The child at the heart of the custody battle was born on July 13, 2014.

The claimant only knew of the birth when the mother sent him a photograph of the child. He and the mother were involved in an intimate relationship before she got married to someone else. However, during the marriage they were also intimate.

When he saw the photograph, he commented that the child resembled him, and the mother said he might be the father. The mother disclosed that her husband was registered on the child’s birth certificate as the father.

She consented to a DNA test which was done in March 2015 after she provided saliva sample from the baby. The report, which was obtained in April 2015, stated that the claimant cannot be excluded as the biological father of the child and the probability of paternity “is 99.9998%”.

Following the outcome of the DNA test, the claimant took the matter to the Supreme Court in January 2017, seeking a declaration of paternity, joint custody with primary care and control to the mother, and his name to be on the child’s birth certificate.

The claimant sought an order from the Supreme Court to be given permission to rely on the April 2015 DNA result at the trial and for further DNA test using saliva to be done at Caribbean Genetics, as well as blood tests.

The Supreme Court gave the go-ahead for blood tests to be done to ascertain whether the claimant is or is not thereby excluded as the father. The judge turned down the application for a DNA test.


The mother of the child, who was the defendant, appealed on the grounds that the judge erred because the order was not in the best interest of the child. She also contended that the judge did not have the jurisdiction under the Status of Children Act to order the blood tests without her consent.

The claimant filed a counter-appeal, challenging the judge’s refusal to order the DNA parentage test using saliva samples, or in the alternative to rely on DNA results already obtained from saliva samples.

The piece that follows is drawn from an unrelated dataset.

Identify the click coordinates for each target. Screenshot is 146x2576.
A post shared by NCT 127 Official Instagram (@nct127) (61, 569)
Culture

The Court of Appeal, after hearing legal arguments, gave direction for the use of the blood tests with the consent of the mother to ascertain whether such tests show that the claimant is or is not thereby excluded from being the father of the child.

The court said in the event the mother consents, then the blood tests should be done within the next 30 days of the order at Caribbean Genetic.

The court further ruled that in the event that the mother fails to consent, then the DNA percentage report dated April 9, 2015 can be relied on at the trial to ascertain whether such tests, along with other pieces of evidence, show that the claimant is or is not excluded from being the father of the child.

The registrar of the Supreme Court has been directed to fix a date for a case management conference expeditiously with the consent of the parties, so that a trial date can be set.